These trends should come as no surprise. “Blue ocean” was flagged as a metaphor for a space for limitless business opportunities as early as 2005, when W. Chan Kim and Rénee Mauborgne published the ground-breaking book, Blue Ocean Strategy. They contended that many companies were competing in so-called “red ocean” established markets with an existing number of competitors and often razor-thin margins, such as low-cost family cars.

Conversely, they argued, “blue ocean” markets provide an underdeveloped business space ripe for innovation with vast opportunities for sustainable and profitable growth-for instance the fully electric cars developed by Tesla Motors.

This potential is rapidly being realized. Businesses now have a choice: compete in crowded markets of the “red ocean” with increasing financial, climate and nature-related risks, or explore the largely uncontested potential of blue ocean.

Large enterprises are pivoting to ride the blue wave.

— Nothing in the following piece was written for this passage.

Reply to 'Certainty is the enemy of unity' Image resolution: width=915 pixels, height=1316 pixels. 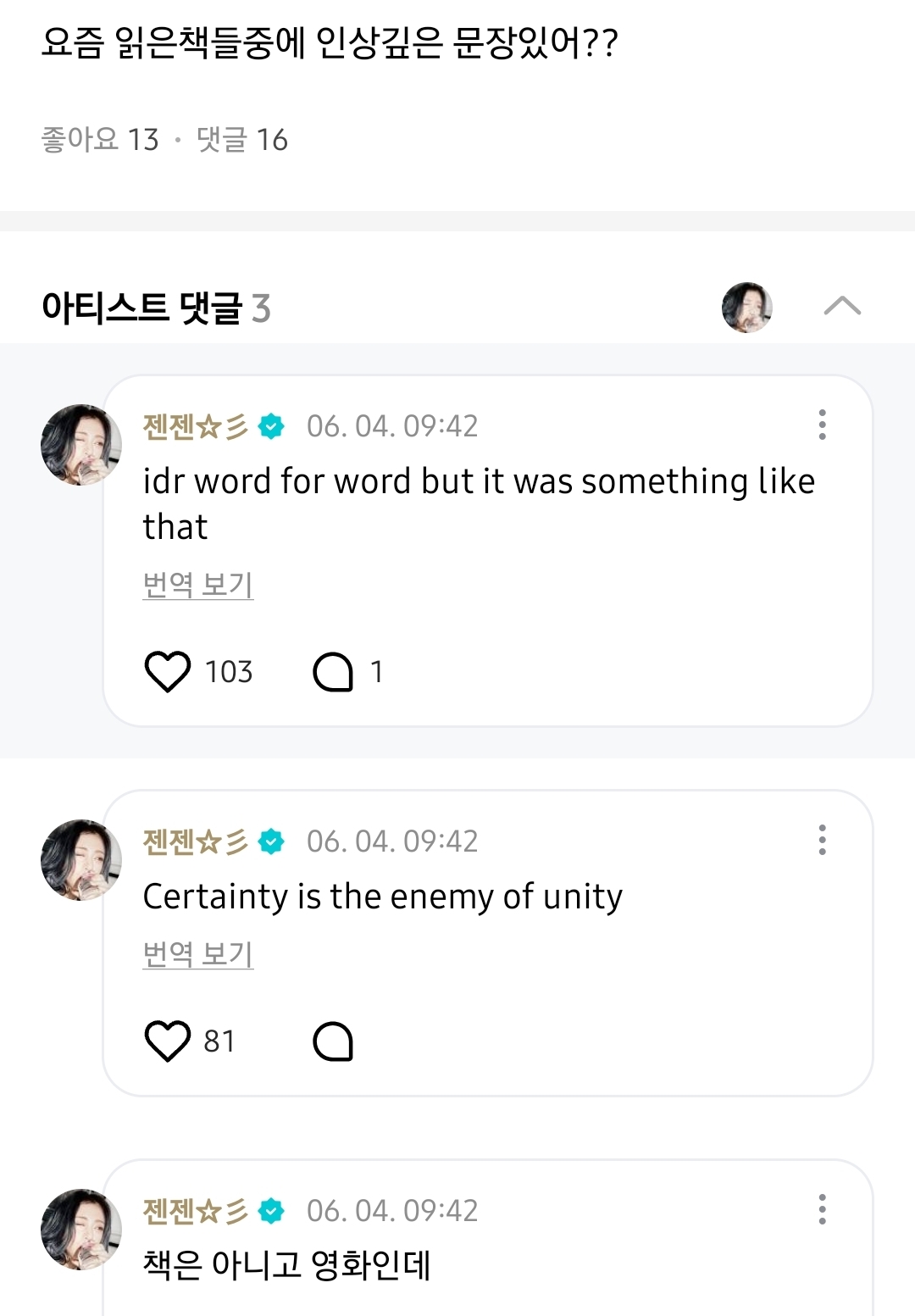coord(333,1041)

A study commissioned by High Level Panel for a Sustainable Ocean Economy on Ocean Solutions that Benefit People, Nature and the Economy published last year found that sustainable ocean investments could produce $15.5 trillion in net benefits by 2050 and build future-focused industries that generate six times more food and 40 times more renewable energy.

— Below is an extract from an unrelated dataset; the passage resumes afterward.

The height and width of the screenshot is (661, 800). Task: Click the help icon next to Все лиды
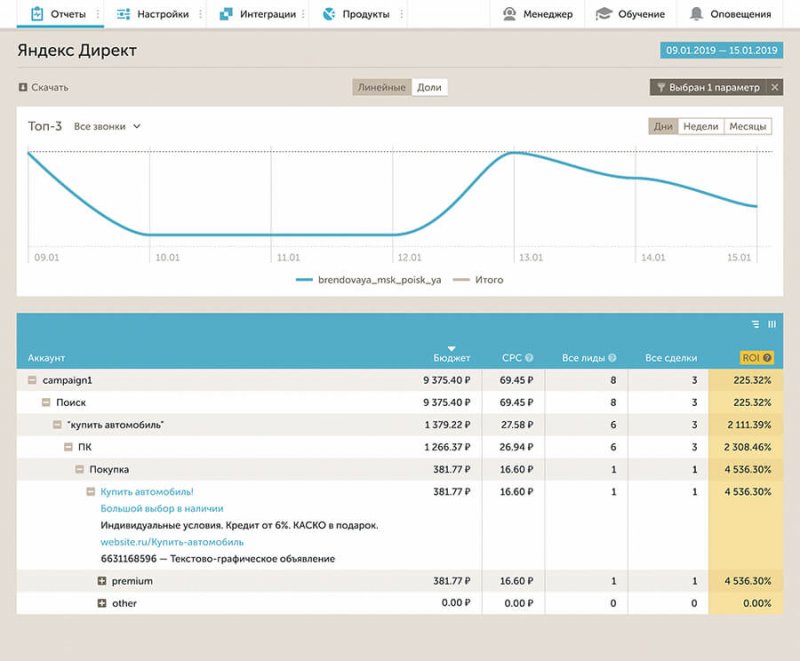coord(612,357)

The Sustainable Seafood Fund, which aims to deliver fishery improvement projects to reduce fisheries investment risks, including pipeline development, repayment risks, market risks and execution risks, partners with corporate buyers using long-term purchase agreements to secure fish and repay investors through fees based on volume or value.

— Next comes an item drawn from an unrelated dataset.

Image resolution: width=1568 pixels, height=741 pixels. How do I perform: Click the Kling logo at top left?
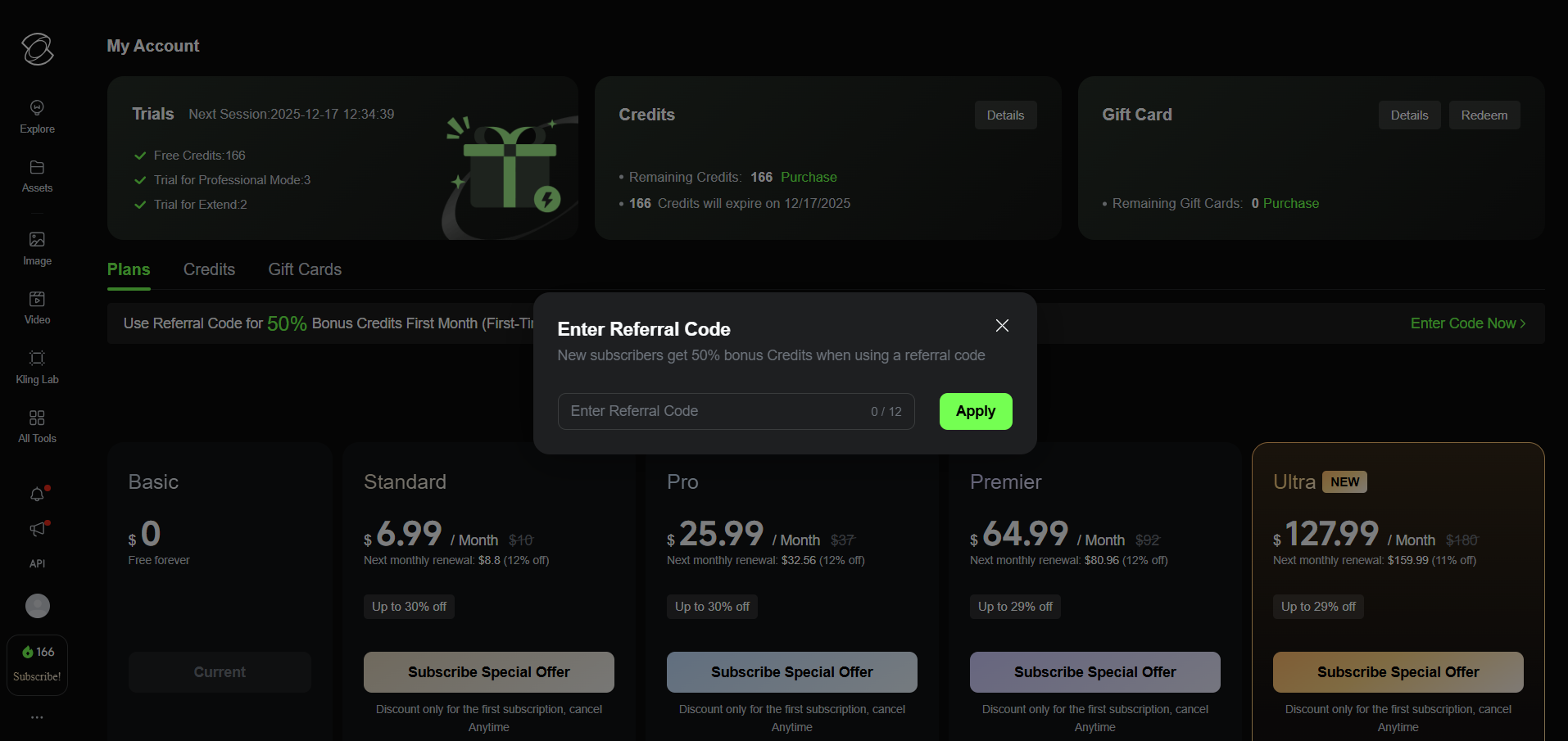click(x=37, y=49)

In solid waste management, 60 percent of global land-based marine plastic pollution comes from five countries in Asia. To enhance its margins, Indorama Ventures, a global manufacturer in polyethylene terephthalate, is expanding its plastic bottle recycling capacity and decreasing ocean waste. The environmental benefits earn the company blue ocean credentials, important for environmentally conscious investors.